=== PROVIDED MATERIAL ===

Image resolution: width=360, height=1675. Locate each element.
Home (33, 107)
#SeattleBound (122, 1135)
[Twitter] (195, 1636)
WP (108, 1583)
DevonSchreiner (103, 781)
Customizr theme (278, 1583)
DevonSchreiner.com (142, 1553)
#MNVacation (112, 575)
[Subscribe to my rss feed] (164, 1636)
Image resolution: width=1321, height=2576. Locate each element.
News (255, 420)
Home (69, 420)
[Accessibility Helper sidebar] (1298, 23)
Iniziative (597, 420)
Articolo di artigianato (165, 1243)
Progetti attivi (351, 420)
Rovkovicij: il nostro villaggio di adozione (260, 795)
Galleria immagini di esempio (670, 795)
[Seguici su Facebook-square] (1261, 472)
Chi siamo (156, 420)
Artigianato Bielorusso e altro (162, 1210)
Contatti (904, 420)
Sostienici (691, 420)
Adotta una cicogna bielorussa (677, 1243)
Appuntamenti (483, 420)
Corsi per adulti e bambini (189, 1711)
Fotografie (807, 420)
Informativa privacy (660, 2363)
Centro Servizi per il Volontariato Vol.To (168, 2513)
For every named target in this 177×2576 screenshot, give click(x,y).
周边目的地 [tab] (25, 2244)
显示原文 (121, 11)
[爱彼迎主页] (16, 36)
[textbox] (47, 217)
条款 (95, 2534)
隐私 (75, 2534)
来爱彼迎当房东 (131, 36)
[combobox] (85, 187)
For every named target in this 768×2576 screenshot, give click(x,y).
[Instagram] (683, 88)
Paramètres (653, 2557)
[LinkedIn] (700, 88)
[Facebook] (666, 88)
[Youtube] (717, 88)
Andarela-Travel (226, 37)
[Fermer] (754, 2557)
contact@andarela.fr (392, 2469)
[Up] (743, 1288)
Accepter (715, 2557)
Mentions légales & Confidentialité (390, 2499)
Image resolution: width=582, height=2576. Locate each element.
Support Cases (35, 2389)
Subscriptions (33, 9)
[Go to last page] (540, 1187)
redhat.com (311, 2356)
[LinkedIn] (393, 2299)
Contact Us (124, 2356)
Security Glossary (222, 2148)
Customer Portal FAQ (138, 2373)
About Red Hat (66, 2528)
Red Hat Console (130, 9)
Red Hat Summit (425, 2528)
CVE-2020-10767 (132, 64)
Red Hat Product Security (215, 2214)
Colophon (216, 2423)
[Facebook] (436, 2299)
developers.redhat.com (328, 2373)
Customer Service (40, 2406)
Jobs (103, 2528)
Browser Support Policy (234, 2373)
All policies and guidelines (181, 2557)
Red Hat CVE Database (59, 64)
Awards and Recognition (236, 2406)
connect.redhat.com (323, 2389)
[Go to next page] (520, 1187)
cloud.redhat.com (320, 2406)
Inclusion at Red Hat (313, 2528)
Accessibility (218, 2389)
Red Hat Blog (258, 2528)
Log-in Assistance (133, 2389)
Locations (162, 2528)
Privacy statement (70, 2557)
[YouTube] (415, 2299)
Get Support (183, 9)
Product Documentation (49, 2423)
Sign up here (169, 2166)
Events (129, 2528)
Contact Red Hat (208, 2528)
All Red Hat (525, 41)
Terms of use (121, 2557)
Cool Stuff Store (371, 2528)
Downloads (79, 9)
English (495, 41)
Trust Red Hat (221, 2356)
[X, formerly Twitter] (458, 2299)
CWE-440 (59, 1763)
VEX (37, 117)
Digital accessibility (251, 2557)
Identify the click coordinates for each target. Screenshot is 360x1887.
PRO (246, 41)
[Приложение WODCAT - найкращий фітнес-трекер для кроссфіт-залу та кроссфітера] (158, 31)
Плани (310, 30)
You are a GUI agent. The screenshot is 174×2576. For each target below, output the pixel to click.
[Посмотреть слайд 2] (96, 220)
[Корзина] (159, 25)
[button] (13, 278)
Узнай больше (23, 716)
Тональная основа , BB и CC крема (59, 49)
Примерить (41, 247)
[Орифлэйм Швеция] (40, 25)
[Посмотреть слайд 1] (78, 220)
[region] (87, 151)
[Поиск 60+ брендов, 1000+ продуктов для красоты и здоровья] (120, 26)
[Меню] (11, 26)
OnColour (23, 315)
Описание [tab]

===

PROBLEM STATEMENT: An exact transcription of the lines from the start of the listing through the line bearing "CVE-2020-10767 (132, 64)" is the whole answer.

WORKED SOLUTION:
Image resolution: width=360, height=1675. Locate each element.
Home (33, 107)
#SeattleBound (122, 1135)
[Twitter] (195, 1636)
WP (108, 1583)
DevonSchreiner (103, 781)
Customizr theme (278, 1583)
DevonSchreiner.com (142, 1553)
#MNVacation (112, 575)
[Subscribe to my rss feed] (164, 1636)
Image resolution: width=1321, height=2576. Locate each element.
News (255, 420)
Home (69, 420)
[Accessibility Helper sidebar] (1298, 23)
Iniziative (597, 420)
Articolo di artigianato (165, 1243)
Progetti attivi (351, 420)
Rovkovicij: il nostro villaggio di adozione (260, 795)
Galleria immagini di esempio (670, 795)
[Seguici su Facebook-square] (1261, 472)
Chi siamo (156, 420)
Artigianato Bielorusso e altro (162, 1210)
Contatti (904, 420)
Sostienici (691, 420)
Adotta una cicogna bielorussa (677, 1243)
Appuntamenti (483, 420)
Corsi per adulti e bambini (189, 1711)
Fotografie (807, 420)
Informativa privacy (660, 2363)
Centro Servizi per il Volontariato Vol.To (168, 2513)
For every named target in this 177×2576 screenshot, give click(x,y).
周边目的地 [tab] (25, 2244)
显示原文 (121, 11)
[爱彼迎主页] (16, 36)
[textbox] (47, 217)
条款 (95, 2534)
隐私 (75, 2534)
来爱彼迎当房东 (131, 36)
[combobox] (85, 187)
For every named target in this 768×2576 screenshot, give click(x,y).
[Instagram] (683, 88)
Paramètres (653, 2557)
[LinkedIn] (700, 88)
[Facebook] (666, 88)
[Youtube] (717, 88)
Andarela-Travel (226, 37)
[Fermer] (754, 2557)
contact@andarela.fr (392, 2469)
[Up] (743, 1288)
Accepter (715, 2557)
Mentions légales & Confidentialité (390, 2499)
Image resolution: width=582, height=2576. Locate each element.
Support Cases (35, 2389)
Subscriptions (33, 9)
[Go to last page] (540, 1187)
redhat.com (311, 2356)
[LinkedIn] (393, 2299)
Contact Us (124, 2356)
Security Glossary (222, 2148)
Customer Portal FAQ (138, 2373)
About Red Hat (66, 2528)
Red Hat Console (130, 9)
Red Hat Summit (425, 2528)
CVE-2020-10767 (132, 64)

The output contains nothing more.